Exercise aim:
Extract the full post announcing Boris Charmatz's Levée des conflits, which appears first below ahead of the records, and reproduce it word for word.

Document extract:
Posted September 1st, 2016

On September 9th and 10th FringeArts and Drexel University’s Westphal College will present Levée des conflits, a dance in the round from world-renowned choreographer and dancer Boris Charmatz, as part of the 2016 Fringe Festival. Beginning September 7th, Westphal is hosting a series of lectures and workshops—professional and community—around the performances as part of a series dubbed Boris Charmatz: Dancing Dialogues,capped off with an informal performance from the professional workshop of 24 local dance artists. In anticipation, Dancing Dialogues has been profiling each participant and we’ll sharing their reflections on their craft here. (Pt.1 here)

Loren Groenendaal

loren groenendaal

(photo by Bill Herbert)

Available data:
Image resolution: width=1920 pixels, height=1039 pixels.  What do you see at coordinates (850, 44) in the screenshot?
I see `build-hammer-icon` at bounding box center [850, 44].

--

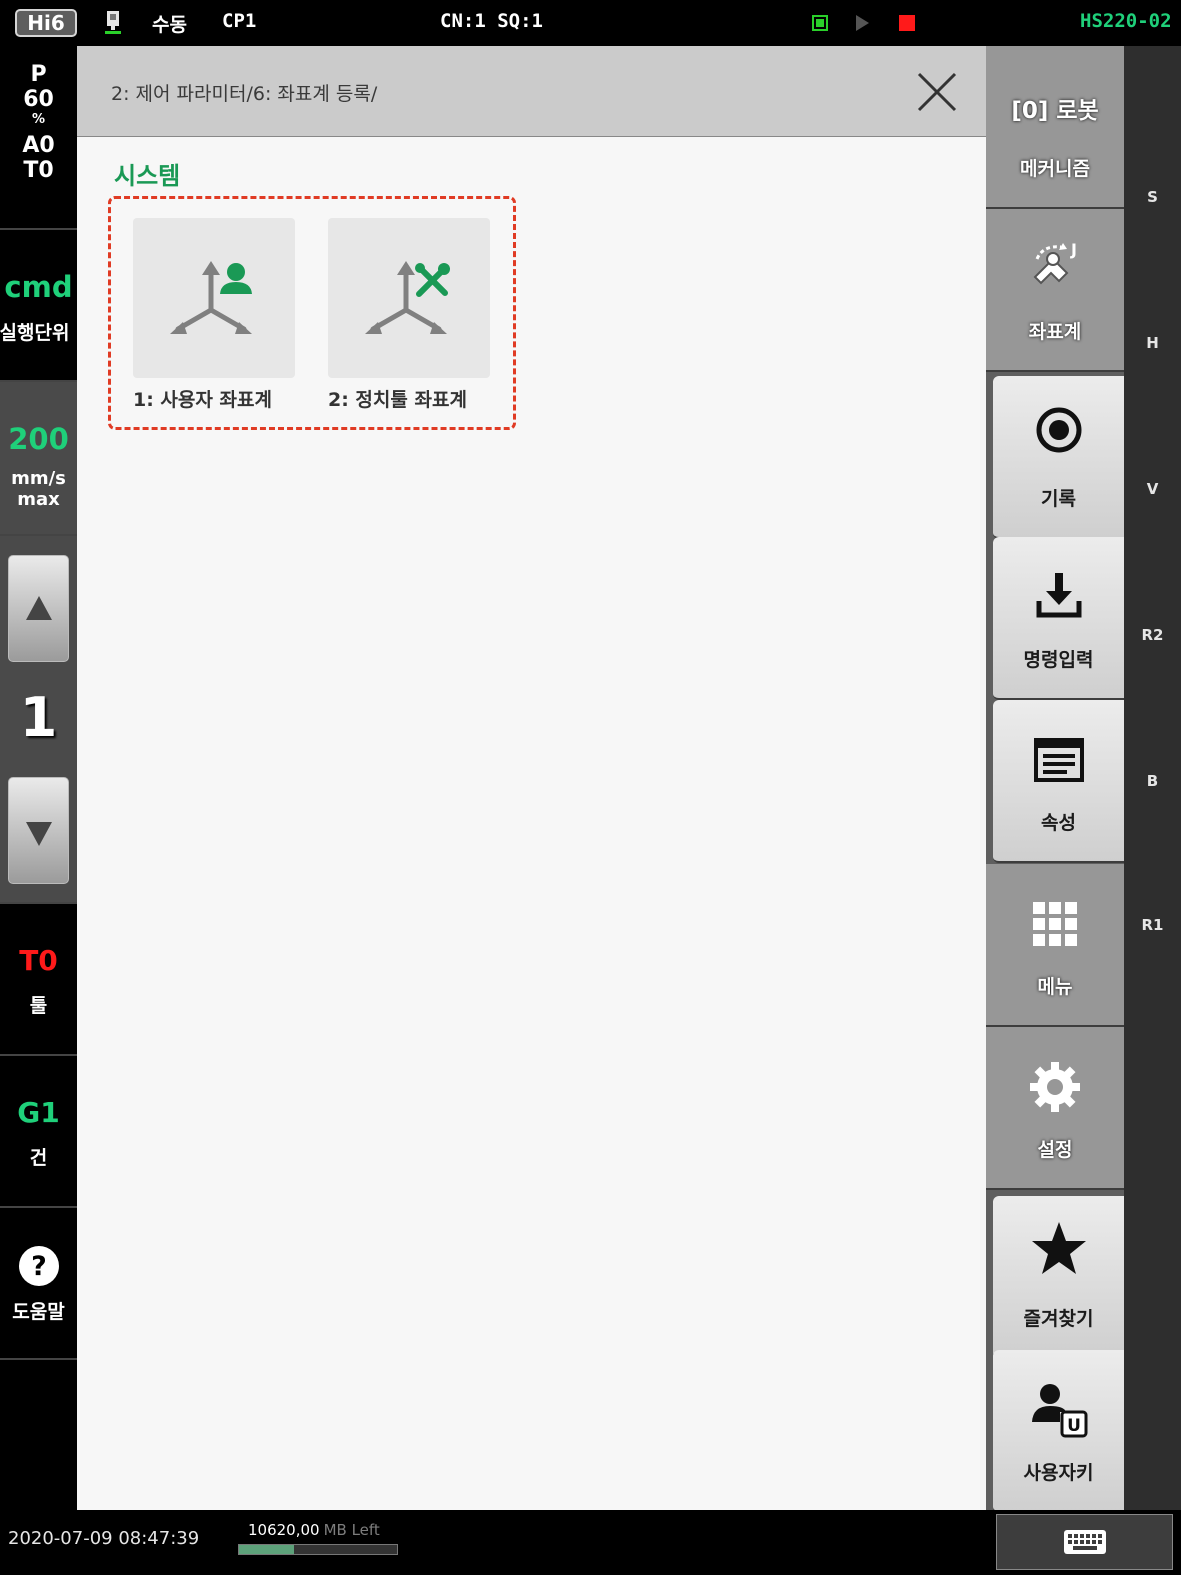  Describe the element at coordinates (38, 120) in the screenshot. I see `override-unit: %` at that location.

Answer to the problem:
Posted September 1st, 2016

On September 9th and 10th FringeArts and Drexel University’s Westphal College will present Levée des conflits, a dance in the round from world-renowned choreographer and dancer Boris Charmatz, as part of the 2016 Fringe Festival. Beginning September 7th, Westphal is hosting a series of lectures and workshops—professional and community—around the performances as part of a series dubbed Boris Charmatz: Dancing Dialogues,capped off with an informal performance from the professional workshop of 24 local dance artists. In anticipation, Dancing Dialogues has been profiling each participant and we’ll sharing their reflections on their craft here. (Pt.1 here)

Loren Groenendaal

loren groenendaal

(photo by Bill Herbert)